++++ EXCERPTED DATA
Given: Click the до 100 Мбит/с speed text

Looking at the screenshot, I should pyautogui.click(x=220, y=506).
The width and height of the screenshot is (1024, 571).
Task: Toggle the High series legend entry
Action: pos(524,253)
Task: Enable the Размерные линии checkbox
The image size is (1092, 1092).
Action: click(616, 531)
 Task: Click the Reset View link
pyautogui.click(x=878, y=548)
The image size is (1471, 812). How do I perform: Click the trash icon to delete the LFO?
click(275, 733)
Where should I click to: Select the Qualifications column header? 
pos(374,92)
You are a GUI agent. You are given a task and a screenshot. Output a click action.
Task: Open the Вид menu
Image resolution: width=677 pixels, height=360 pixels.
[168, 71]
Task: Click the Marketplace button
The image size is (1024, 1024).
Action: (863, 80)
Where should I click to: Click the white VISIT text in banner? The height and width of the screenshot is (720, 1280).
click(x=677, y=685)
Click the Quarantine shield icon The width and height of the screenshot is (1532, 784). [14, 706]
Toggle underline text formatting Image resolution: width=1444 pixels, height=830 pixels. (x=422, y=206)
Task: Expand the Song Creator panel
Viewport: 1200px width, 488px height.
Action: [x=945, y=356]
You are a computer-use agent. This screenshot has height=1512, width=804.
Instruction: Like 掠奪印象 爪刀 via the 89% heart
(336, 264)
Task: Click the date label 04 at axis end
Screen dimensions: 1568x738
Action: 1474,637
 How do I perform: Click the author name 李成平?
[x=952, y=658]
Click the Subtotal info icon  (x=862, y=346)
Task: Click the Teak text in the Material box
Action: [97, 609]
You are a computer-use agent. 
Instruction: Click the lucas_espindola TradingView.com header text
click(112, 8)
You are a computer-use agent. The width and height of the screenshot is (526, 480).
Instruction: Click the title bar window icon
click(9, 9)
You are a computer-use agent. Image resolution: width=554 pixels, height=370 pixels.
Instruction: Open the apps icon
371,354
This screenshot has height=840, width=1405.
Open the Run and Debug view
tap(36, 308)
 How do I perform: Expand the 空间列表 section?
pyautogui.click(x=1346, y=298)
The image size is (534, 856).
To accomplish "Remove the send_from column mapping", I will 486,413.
++++++++
-- ASSIGNED TASK --
Every record should be repeated exactly; please leave none out.

-- SOLUTION TO THE EXERCISE --
Given: Click the до 100 Мбит/с speed text

Looking at the screenshot, I should pyautogui.click(x=220, y=506).
The width and height of the screenshot is (1024, 571).
Task: Toggle the High series legend entry
Action: pos(524,253)
Task: Enable the Размерные линии checkbox
The image size is (1092, 1092).
Action: click(616, 531)
 Task: Click the Reset View link
pyautogui.click(x=878, y=548)
The image size is (1471, 812). How do I perform: Click the trash icon to delete the LFO?
click(275, 733)
Where should I click to: Select the Qualifications column header? 
pos(374,92)
You are a GUI agent. You are given a task and a screenshot. Output a click action.
Task: Open the Вид menu
Image resolution: width=677 pixels, height=360 pixels.
[168, 71]
Task: Click the Marketplace button
The image size is (1024, 1024).
Action: (863, 80)
Where should I click to: Click the white VISIT text in banner? The height and width of the screenshot is (720, 1280).
click(x=677, y=685)
Click the Quarantine shield icon The width and height of the screenshot is (1532, 784). [14, 706]
Toggle underline text formatting Image resolution: width=1444 pixels, height=830 pixels. (x=422, y=206)
Task: Expand the Song Creator panel
Viewport: 1200px width, 488px height.
Action: [x=945, y=356]
You are a computer-use agent. This screenshot has height=1512, width=804.
Instruction: Like 掠奪印象 爪刀 via the 89% heart
(336, 264)
Task: Click the date label 04 at axis end
Screen dimensions: 1568x738
Action: 1474,637
 How do I perform: Click the author name 李成平?
[x=952, y=658]
Click the Subtotal info icon  (x=862, y=346)
Task: Click the Teak text in the Material box
Action: [97, 609]
You are a computer-use agent. 
Instruction: Click the lucas_espindola TradingView.com header text
click(112, 8)
You are a computer-use agent. The width and height of the screenshot is (526, 480).
Instruction: Click the title bar window icon
click(9, 9)
You are a computer-use agent. Image resolution: width=554 pixels, height=370 pixels.
Instruction: Open the apps icon
371,354
This screenshot has height=840, width=1405.
Open the Run and Debug view
tap(36, 308)
 How do I perform: Expand the 空间列表 section?
pyautogui.click(x=1346, y=298)
The image size is (534, 856).
To accomplish "Remove the send_from column mapping", I will 486,413.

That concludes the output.